Dynamic Graph Communication for Decentralised Multi-Agent Reinforcement Learning
This work presents a novel communication framework for decentralized multi-agent systems operating in dynamic network environments. Integrated into a multi-agent reinforcement learning system, the framework is designed to enhance decision-making by optimizing the network's collective knowledge through efficient communication. Key contributions include adapting a static network packet-routing scenario to a dynamic setting with node failures, incorporating a graph attention network layer in a recurrent message-passing framework, and introducing a multi-round communication targeting mechanism.
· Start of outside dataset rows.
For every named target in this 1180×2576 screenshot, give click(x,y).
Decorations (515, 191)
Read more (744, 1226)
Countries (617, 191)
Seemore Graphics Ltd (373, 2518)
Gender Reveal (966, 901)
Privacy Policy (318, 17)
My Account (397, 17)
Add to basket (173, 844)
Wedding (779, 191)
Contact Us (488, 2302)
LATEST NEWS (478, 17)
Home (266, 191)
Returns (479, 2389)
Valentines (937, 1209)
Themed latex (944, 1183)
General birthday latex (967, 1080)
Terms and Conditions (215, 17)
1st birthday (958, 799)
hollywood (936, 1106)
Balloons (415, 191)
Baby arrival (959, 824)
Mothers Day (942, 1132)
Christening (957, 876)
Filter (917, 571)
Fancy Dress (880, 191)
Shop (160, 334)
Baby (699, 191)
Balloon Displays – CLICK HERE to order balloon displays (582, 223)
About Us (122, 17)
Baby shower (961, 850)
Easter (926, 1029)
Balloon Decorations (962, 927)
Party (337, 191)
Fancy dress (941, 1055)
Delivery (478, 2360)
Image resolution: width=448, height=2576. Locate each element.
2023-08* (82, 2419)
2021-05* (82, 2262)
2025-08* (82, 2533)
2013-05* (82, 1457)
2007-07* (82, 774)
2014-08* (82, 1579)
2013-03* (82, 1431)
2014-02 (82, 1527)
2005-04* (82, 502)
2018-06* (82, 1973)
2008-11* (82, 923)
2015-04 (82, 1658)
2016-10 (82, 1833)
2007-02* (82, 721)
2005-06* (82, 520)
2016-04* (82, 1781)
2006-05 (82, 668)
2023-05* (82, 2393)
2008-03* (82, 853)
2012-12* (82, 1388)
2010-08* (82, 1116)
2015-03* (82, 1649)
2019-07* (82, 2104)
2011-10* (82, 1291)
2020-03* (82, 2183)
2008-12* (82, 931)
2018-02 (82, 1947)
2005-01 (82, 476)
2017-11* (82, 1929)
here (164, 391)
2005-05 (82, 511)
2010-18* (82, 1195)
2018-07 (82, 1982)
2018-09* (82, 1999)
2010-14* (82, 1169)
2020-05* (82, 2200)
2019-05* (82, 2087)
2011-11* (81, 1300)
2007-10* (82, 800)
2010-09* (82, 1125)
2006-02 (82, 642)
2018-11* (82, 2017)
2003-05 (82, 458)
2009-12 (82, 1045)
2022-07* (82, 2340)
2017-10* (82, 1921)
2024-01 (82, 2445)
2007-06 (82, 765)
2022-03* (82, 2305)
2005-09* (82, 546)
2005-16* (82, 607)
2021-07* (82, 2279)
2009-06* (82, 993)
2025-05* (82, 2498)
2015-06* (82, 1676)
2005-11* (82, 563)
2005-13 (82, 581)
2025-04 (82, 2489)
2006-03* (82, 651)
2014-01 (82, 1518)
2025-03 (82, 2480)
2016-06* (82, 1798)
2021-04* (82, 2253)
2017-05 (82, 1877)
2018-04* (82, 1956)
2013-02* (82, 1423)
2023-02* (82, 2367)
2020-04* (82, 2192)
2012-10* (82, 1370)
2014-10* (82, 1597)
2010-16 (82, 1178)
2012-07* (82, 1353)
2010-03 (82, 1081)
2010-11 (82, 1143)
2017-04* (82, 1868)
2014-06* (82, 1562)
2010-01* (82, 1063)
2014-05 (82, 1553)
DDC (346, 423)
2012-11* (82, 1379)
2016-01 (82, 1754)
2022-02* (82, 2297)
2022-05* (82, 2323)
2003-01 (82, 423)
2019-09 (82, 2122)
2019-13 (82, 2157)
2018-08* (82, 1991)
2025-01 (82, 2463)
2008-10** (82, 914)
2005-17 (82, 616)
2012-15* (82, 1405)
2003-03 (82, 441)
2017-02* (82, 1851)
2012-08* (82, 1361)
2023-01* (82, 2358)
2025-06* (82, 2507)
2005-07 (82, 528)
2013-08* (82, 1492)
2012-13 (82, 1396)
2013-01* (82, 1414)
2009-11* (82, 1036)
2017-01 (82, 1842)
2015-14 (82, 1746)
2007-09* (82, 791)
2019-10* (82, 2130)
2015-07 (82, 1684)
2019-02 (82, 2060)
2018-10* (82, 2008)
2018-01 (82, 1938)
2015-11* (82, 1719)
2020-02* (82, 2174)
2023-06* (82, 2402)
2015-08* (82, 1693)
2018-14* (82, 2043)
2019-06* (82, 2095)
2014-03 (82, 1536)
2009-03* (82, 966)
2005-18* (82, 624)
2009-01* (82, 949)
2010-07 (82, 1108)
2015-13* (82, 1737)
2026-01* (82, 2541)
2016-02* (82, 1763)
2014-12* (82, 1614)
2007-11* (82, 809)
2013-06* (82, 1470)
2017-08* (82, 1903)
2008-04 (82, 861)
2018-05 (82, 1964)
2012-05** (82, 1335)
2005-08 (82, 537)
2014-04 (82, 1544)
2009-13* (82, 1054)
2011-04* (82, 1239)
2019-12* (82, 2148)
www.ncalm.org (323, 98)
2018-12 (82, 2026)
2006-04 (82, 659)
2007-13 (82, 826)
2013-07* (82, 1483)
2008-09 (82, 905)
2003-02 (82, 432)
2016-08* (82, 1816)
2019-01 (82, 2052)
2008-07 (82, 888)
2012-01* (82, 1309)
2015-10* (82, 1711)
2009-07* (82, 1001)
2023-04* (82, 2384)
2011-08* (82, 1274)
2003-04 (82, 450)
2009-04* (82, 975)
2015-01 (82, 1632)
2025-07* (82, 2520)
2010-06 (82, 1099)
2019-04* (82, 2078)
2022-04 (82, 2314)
This approach enables an attention-based aggregation mechanism to be successfully trained within a sparse-reward, dynamic network packet-routing environment using only reinforcement learning. Experimental results show improvements in routing performance, including a 9.5 percent increase in average rewards and a 6.4 percent reduction in communication overhead compared to a baseline system. The study also examines the ethical and legal implications of deploying such systems in critical infrastructure and military contexts, identifies current limitations, and suggests potential directions for future research.